13 January 2017 – The Language of the Heart

When did we stop writing poetry to woo our intendeds? Probably when we stopped calling the men/women/other we date intendeds.

Being the slightly strange, romantic, whimsical sort of girl in high school, I had a few men dedicate little bits of verse to me in high school. It’s unfortunate I never kept any of them – some were very sweet. And looking back, it’s warming to know that someone wanted to impress me so badly that they actually sat down and created something especially for me. And created something that could’ve had them mocked by their peers if I had been the sort of person to spread it around school. To those boys who wrote me poetry back in the day, thank you for putting your self-esteem on the line. And I’m sorry it didn’t work out.

I have also written poems for the men I love, but they rarely saw them.
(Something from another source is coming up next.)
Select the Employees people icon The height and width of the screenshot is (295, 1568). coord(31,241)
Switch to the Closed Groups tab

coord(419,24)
Because often, while they inspired poetry, many were tainted by a little sadness and the suggestion of loss, or walking down a path together that would eventually end in heartbreak. I couldn’t help but insert those feelings into the poems, so they immediately became personal, and not something I could share with anyone else. At the time I would tell myself that it was just a story, that I didn’t actually feel that way. But that wasn’t true.
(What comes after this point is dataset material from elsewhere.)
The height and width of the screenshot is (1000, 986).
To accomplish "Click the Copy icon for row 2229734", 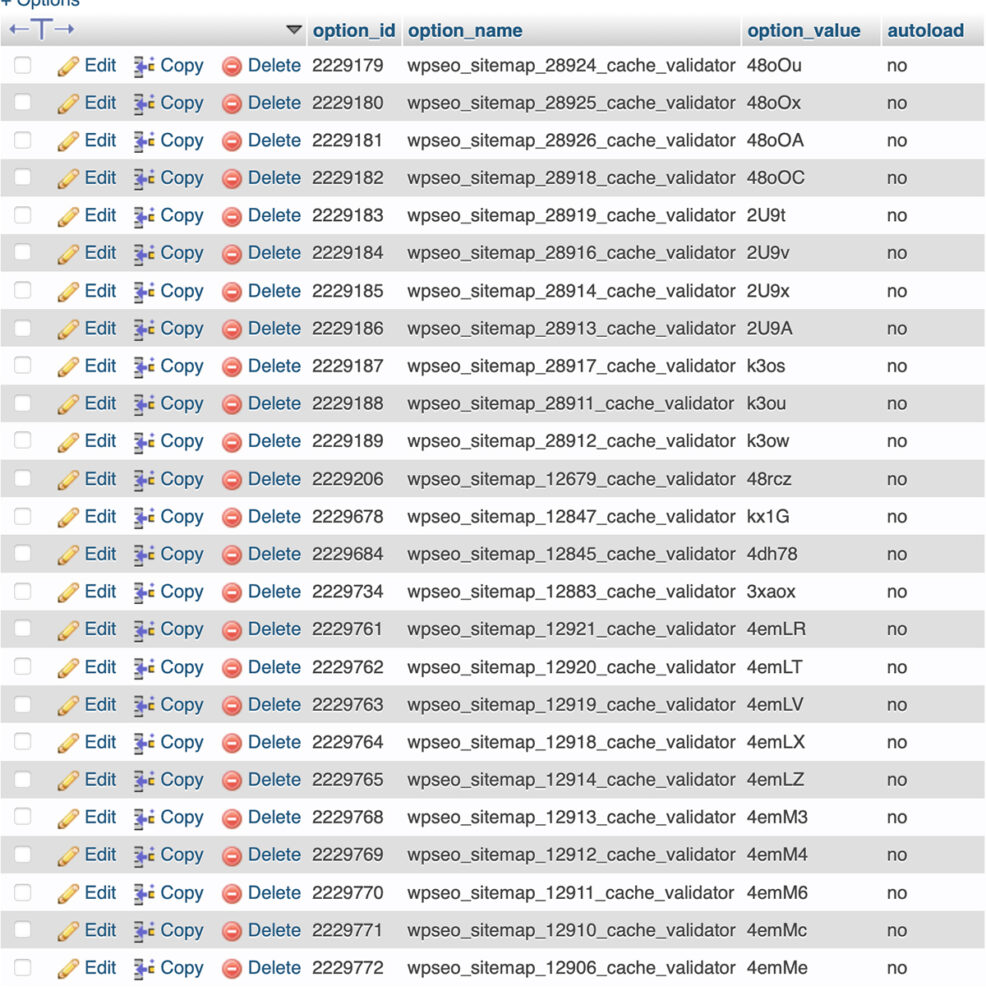I will [144, 592].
These honest love poems are the ones that, for me, have stood the test of time. Those that talk about love’s imperfections, fleetingness, or ability to stand just out of one’s reach feel so much more real than verse that waxes on about some unknown’s beautiful nose. Today’s poem was one that is both incredibly harsh but incredibly sweet – a perfect love poem that takes the object of his affection off her podium and places her on the ground beside him. That’s the perfect relationship – where both parties are equals who can see the other for who they are. Imperfections and all.
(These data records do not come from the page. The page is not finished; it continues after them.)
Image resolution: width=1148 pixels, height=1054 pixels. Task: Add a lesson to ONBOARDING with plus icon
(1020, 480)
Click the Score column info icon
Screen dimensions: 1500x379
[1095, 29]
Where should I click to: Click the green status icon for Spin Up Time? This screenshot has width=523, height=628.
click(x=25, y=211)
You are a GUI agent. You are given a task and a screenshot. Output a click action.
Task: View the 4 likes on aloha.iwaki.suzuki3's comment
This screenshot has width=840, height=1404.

My mistress’ eyes are nothing like the sun;
Coral is far more red than her lips’ red;
If snow be white, why then her breasts are dun;
If hairs be wires, black wires grow on her head.
I have seen roses damasked, red and white,
But no such roses see I in her cheeks;
And in some perfumes is there more delight
Than in the breath that from my mistress reeks.
I love to hear her speak, yet well I know
That music hath a far more pleasing sound;
I grant I never saw a goddess go;
My mistress when she walks treads on the ground.
          And yet, by heaven, I think my love as rare
          As any she belied with false compare.